» Material for this exercise:
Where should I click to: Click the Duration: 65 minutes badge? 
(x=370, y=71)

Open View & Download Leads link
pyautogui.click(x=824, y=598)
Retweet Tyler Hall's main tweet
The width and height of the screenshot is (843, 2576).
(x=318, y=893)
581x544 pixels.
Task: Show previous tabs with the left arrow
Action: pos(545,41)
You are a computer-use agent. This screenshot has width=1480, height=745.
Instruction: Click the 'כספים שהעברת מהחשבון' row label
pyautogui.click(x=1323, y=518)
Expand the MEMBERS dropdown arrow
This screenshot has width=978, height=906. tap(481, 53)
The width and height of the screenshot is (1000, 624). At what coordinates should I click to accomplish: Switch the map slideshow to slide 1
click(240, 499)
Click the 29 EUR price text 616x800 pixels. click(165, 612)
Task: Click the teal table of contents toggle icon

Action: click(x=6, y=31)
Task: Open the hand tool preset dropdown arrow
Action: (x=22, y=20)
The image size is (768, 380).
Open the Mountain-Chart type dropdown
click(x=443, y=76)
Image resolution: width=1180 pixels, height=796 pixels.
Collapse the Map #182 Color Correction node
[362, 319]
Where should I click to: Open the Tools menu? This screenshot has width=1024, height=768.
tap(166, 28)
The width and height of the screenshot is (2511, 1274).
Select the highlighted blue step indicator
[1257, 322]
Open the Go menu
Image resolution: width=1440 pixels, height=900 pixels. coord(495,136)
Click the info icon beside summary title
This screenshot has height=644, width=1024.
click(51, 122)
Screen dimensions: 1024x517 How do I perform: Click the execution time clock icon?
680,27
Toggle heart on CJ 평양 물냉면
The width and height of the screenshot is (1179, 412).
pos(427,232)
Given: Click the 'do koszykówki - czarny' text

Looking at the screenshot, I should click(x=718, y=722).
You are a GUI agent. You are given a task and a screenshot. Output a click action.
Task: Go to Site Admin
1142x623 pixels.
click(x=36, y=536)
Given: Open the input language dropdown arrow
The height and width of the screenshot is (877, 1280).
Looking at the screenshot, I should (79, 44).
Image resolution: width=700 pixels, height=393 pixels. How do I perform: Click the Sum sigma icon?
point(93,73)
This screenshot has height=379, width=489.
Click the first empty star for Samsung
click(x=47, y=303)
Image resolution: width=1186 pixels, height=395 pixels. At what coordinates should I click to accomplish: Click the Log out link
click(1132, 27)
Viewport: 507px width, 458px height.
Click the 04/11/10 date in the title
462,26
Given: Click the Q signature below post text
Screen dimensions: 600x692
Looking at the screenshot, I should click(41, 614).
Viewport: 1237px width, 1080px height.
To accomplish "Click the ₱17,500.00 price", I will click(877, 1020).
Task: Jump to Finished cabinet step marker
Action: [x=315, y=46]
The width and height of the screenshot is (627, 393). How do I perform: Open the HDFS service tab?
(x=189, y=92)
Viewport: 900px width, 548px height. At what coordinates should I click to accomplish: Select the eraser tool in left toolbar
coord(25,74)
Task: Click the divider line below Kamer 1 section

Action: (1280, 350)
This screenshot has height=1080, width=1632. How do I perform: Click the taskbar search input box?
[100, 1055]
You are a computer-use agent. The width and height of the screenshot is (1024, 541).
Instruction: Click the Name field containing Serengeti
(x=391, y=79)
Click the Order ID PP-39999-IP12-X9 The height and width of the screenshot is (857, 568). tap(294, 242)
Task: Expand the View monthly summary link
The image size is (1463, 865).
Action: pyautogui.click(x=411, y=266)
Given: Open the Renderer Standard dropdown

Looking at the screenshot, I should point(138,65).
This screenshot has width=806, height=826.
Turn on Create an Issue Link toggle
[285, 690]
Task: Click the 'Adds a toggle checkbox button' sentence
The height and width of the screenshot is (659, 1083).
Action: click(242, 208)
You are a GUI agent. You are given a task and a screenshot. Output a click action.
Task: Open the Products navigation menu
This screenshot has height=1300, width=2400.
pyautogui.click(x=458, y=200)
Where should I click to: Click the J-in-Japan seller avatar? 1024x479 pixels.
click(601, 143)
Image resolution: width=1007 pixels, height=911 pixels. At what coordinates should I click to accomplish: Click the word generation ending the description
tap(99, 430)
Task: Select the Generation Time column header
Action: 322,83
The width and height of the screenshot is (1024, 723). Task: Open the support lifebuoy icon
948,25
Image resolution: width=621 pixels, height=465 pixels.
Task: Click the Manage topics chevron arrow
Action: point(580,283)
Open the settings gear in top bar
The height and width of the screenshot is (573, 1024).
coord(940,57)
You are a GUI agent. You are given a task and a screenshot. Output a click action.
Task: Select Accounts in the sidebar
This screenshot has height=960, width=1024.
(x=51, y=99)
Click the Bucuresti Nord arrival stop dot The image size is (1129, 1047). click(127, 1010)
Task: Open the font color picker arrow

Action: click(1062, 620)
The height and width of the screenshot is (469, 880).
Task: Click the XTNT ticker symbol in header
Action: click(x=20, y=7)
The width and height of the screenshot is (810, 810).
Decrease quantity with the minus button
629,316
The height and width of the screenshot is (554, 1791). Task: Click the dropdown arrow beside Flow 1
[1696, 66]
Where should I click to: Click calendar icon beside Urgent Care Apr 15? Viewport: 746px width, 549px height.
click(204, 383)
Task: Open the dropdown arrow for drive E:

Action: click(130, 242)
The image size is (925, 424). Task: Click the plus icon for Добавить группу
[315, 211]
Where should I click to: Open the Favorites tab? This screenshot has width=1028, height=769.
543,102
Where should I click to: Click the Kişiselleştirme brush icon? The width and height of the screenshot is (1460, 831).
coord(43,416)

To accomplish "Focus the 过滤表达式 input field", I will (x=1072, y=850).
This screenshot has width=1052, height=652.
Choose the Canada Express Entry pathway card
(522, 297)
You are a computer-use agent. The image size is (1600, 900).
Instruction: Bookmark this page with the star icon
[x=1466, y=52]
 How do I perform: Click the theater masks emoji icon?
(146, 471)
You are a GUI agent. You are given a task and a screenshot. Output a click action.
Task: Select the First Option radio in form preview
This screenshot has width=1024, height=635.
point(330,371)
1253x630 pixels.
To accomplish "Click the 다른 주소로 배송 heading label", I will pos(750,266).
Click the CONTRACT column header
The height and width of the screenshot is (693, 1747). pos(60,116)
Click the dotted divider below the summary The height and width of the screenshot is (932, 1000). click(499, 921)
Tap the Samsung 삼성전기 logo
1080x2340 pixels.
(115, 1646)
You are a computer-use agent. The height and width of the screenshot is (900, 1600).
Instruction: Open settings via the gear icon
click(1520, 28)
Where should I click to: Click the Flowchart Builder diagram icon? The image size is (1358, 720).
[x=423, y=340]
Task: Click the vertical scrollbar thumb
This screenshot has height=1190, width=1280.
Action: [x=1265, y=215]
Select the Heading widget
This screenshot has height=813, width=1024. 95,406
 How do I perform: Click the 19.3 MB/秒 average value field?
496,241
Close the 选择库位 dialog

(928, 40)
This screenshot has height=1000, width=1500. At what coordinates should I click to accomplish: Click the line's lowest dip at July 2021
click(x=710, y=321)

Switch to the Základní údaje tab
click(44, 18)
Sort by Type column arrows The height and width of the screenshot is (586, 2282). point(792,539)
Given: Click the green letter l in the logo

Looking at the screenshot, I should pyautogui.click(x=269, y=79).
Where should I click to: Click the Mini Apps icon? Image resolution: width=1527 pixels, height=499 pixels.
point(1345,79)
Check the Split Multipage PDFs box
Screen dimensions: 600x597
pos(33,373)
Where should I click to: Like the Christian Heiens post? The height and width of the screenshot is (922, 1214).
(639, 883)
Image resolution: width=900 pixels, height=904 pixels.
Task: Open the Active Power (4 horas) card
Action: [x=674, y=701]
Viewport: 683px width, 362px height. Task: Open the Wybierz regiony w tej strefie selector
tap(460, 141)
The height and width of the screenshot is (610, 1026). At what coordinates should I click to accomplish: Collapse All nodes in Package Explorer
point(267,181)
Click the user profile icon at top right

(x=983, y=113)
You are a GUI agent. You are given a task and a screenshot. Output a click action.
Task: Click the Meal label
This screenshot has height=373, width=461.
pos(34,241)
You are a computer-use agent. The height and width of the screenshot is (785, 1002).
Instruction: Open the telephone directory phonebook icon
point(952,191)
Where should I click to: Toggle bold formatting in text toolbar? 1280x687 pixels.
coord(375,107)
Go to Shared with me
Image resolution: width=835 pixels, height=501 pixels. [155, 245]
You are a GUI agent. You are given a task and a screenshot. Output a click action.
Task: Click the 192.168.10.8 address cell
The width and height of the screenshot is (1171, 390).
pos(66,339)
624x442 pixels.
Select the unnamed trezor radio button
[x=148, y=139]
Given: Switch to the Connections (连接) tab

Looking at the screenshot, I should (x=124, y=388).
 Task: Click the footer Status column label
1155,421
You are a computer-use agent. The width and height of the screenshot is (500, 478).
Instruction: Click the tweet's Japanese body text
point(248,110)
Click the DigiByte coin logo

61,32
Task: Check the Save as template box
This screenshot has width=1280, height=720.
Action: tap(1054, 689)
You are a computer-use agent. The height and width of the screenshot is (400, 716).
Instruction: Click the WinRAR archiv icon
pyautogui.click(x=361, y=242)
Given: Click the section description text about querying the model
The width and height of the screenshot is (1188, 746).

» To do:
Please output only the lines from the one holding "Instruction: Click the WinRAR archiv icon" to the end of the records, first and last included, exactly as they appear.

» Problem solution:
Instruction: Click the WinRAR archiv icon
pyautogui.click(x=361, y=242)
Given: Click the section description text about querying the model
The width and height of the screenshot is (1188, 746).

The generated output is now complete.